Prompt ▸
Once the line with "Situs (262, 2423)" is found, repeat exactly that line and every one after it until the data below ends, including the last line.

Supplied records ▸
···

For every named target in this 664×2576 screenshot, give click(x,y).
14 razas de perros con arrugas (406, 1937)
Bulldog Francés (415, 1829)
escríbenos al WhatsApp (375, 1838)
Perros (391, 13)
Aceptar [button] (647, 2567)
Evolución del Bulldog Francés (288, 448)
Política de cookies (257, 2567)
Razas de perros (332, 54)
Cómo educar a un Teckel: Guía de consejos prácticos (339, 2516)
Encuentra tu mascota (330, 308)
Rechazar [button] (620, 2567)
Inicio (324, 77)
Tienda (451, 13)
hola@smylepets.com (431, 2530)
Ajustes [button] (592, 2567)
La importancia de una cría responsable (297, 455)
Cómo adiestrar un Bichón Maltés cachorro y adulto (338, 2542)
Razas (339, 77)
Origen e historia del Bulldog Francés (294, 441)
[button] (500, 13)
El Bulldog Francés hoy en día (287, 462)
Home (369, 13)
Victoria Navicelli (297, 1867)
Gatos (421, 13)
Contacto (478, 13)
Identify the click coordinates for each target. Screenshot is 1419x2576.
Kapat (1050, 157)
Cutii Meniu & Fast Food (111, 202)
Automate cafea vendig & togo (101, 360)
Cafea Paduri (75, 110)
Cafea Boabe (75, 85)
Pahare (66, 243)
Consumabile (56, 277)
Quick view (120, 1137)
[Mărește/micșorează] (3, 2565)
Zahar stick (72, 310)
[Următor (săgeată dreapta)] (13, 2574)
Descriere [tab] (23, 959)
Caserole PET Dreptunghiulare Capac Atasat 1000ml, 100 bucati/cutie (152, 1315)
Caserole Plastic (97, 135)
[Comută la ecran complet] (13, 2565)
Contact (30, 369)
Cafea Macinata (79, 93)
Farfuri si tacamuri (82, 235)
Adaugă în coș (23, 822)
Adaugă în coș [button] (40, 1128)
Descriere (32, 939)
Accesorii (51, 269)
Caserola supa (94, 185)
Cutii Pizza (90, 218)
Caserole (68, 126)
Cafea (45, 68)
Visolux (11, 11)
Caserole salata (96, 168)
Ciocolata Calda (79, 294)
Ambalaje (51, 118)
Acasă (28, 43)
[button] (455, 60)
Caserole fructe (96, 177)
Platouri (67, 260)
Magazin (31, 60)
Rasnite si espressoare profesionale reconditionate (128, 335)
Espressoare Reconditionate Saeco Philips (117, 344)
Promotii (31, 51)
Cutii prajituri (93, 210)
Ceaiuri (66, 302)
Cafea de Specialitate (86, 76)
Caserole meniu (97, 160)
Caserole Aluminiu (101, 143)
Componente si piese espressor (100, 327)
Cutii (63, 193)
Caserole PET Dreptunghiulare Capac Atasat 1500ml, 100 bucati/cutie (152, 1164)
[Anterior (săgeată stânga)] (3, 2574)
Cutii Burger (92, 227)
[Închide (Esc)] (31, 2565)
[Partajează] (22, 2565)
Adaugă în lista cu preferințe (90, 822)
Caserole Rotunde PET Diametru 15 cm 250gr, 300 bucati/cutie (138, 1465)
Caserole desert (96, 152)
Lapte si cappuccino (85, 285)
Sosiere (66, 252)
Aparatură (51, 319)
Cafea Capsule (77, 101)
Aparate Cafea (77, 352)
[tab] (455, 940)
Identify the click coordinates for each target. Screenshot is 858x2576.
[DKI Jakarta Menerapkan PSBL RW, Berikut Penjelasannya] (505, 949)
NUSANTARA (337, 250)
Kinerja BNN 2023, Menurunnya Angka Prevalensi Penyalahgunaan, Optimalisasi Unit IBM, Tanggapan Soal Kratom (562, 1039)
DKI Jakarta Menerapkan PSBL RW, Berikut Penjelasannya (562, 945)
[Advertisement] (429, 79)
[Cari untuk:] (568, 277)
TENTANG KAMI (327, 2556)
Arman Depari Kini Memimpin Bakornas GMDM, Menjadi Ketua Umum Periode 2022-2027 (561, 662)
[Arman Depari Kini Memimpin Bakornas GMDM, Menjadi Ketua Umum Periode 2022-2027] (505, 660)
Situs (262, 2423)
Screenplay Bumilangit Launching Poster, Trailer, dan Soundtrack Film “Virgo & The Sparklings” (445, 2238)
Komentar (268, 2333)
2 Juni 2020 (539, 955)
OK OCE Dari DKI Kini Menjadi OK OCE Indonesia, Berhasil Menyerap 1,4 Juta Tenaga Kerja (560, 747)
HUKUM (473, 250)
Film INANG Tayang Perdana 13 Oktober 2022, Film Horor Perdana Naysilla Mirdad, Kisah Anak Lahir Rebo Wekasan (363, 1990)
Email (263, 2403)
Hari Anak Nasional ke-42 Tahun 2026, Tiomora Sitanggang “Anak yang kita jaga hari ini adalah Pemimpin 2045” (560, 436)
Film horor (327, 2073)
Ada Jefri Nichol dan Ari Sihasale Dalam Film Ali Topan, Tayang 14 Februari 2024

···

Your response ▸
Situs (262, 2423)
Screenplay Bumilangit Launching Poster, Trailer, dan Soundtrack Film “Virgo & The Sparklings” (445, 2238)
Komentar (268, 2333)
2 Juni 2020 (539, 955)
OK OCE Dari DKI Kini Menjadi OK OCE Indonesia, Berhasil Menyerap 1,4 Juta Tenaga Kerja (560, 747)
HUKUM (473, 250)
Film INANG Tayang Perdana 13 Oktober 2022, Film Horor Perdana Naysilla Mirdad, Kisah Anak Lahir Rebo Wekasan (363, 1990)
Email (263, 2403)
Hari Anak Nasional ke-42 Tahun 2026, Tiomora Sitanggang “Anak yang kita jaga hari ini adalah Pemimpin 2045” (560, 436)
Film horor (327, 2073)
Ada Jefri Nichol dan Ari Sihasale Dalam Film Ali Topan, Tayang 14 Februari 2024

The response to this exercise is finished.